Are All Recruiters The Same??? What Does a Good Recruiter Do by Prinz Mandap

 Prinz Mandap who has recently joined Oracle has written a blog post about the intangibles that good Recruiters bring to the table. 

I’ve often wondered what people actually think specialist Recruiters do. There’s the usual stigma that we’re “just another used car salesman or real-estate agent” and all we do is “whack an ad up on Seek and wait for the flock to arrive in droves”. More often than not, people assume Corporate Recruiters rely solely on candidate applications through the various job boards or basically spam everyone on the market, then sit tight, hang around and hope for the best.

 Yes, fine it’s very easy to advertise, become complacent and pass the time before candidates decide to apply. However the ratio of serial applicants to those who’d be considered genuine quality is about a 10 to 1. And even then that’s quite generous! Another pretense is that Recruiters simply scour the social media sites such as LinkedIn, type in a single key word, search in the area they’re after and mail blast every listed candidate with the specific buzz words.

I’m here to clear it up now. It ain’t that easy.

Why do we call ourselves specialists in our field? Well, it’s the same reason why anyone doing what they do is a specialist in their own field. You know what the intangibles are, the factors most layman’s wouldn't have even fathomed. To quote ESPN.com’s The Sports Guy, Bill Simmons, you've figured out “the secret”.

You’re a GP because you studied medicine for 10 years and you can tell when someone actually has the flu or just the common cold. You’re a specialist forward for Barcelona because you know where to be at the right time and how to score crucial goals from the left. You’re a Senior Software Developer because you’re a great programmer who’s specialised in .NET since 1.0 and can see algorithms before anyone else wakes up in the morning.

Whether in a recruitment firm or large multinational, good Corporate Recruiters are specialists in their own field because they too have figured out “the secret”. They too can decipher the intangibles. They know who the better fit will be when two candidates have the exact same skill set while everyone else can’t split them down the middle. They can envision how a hiring manager will react when you present them with a specific CV. They know perfectly, the working environment that will best fit a candidate and can foresee their future success in that role.

If I posted a tweet saying I needed an IT Sales Rep who’s worked in the applications space, what would I see?
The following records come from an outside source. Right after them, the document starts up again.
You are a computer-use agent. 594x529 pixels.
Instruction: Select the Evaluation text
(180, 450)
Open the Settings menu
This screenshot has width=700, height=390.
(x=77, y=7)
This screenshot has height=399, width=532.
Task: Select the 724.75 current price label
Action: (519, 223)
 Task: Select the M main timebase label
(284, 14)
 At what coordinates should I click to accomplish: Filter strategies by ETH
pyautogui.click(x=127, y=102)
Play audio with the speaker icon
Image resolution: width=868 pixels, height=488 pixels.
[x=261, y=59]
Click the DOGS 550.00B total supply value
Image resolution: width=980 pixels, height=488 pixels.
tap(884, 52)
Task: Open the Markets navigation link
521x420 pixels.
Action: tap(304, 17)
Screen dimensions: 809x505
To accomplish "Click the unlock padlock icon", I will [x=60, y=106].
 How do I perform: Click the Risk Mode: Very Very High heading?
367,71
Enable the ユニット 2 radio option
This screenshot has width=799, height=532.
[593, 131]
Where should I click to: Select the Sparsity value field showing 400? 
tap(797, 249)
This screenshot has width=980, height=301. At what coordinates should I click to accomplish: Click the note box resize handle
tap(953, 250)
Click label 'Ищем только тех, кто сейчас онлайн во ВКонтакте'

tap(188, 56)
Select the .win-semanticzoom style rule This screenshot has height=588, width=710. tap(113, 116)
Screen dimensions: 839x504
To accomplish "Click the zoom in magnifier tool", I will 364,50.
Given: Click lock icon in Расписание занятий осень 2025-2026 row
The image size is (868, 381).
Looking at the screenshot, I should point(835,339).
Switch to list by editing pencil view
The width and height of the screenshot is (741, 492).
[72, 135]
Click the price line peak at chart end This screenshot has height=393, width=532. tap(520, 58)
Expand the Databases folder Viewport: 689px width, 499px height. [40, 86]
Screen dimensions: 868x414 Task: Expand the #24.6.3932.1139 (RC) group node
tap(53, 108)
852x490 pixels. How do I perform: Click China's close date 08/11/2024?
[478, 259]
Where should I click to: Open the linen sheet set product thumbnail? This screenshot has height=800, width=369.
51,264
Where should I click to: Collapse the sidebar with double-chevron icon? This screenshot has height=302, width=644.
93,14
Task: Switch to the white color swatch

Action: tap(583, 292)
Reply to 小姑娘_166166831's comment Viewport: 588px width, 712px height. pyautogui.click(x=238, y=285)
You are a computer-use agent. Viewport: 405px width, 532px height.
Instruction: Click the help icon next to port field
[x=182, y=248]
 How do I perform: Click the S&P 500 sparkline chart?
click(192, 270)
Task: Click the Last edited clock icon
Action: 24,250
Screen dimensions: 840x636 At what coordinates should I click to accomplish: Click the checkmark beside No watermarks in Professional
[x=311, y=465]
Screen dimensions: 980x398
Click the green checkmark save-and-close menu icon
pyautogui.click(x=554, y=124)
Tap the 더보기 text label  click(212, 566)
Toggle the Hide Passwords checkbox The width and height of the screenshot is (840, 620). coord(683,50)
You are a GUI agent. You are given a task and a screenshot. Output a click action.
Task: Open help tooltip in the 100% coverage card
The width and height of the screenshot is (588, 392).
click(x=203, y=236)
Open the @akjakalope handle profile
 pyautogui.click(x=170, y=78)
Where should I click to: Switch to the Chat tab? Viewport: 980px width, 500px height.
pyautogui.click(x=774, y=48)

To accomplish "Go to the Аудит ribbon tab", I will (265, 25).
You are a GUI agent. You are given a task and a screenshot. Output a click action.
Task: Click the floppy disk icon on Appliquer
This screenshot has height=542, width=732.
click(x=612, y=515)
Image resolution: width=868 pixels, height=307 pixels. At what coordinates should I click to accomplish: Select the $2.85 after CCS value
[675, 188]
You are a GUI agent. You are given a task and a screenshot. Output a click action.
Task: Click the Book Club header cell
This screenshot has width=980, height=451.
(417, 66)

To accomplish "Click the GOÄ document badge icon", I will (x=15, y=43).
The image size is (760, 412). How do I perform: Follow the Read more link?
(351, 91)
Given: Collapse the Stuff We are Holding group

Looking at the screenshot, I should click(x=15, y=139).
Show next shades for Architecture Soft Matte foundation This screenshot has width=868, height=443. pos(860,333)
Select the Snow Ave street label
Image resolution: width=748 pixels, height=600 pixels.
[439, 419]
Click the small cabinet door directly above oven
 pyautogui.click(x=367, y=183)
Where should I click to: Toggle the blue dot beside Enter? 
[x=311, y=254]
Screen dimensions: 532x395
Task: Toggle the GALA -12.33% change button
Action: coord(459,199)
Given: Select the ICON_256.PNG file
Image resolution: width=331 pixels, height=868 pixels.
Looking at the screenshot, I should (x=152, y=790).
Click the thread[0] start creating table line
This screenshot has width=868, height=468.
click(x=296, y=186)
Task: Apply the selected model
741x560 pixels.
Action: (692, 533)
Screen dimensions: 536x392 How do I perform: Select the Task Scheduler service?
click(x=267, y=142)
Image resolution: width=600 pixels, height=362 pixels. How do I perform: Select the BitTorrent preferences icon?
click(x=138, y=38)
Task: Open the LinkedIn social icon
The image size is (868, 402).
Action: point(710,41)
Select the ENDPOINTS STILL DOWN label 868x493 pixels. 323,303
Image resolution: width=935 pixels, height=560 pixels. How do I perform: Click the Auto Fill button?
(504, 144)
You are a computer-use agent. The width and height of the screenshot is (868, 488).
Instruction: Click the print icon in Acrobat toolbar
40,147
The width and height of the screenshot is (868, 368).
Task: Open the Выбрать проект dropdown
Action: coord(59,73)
I’d probably get a ton of replies and RT’s from different salesmen working in applications, currently ready and willing, explaining why they’d be perfect for my role. But what if I needed someone who was unique to that organisation personality wise? What if what I was looking for was someone aggressive, switched on, proactive and innovative? Basically someone who was entrepreneurial? As opposed to someone from a more laid back, consultative, relationship management environment?

Am I being too fluffy for you? Maybe. But that’s the fluff that separates candidate A from candidate B (who on paper possess the exact same X’s and O’s); the difference between someone having a 2 month career at one company and a five to 10 year career.

The reason we do what we do and we’re good at it, is because just like every profession, just like whatever it is that you do, we’ve come to learn through years of hard toil, what “the secret” is.

It might sound cheesy to you, but trust me… A good Recruiter can likely already tell whether you’re going to be a good egg or not.

Thursday Jun 10, 2010

Informal Interviews: Just Relax (or Should I?)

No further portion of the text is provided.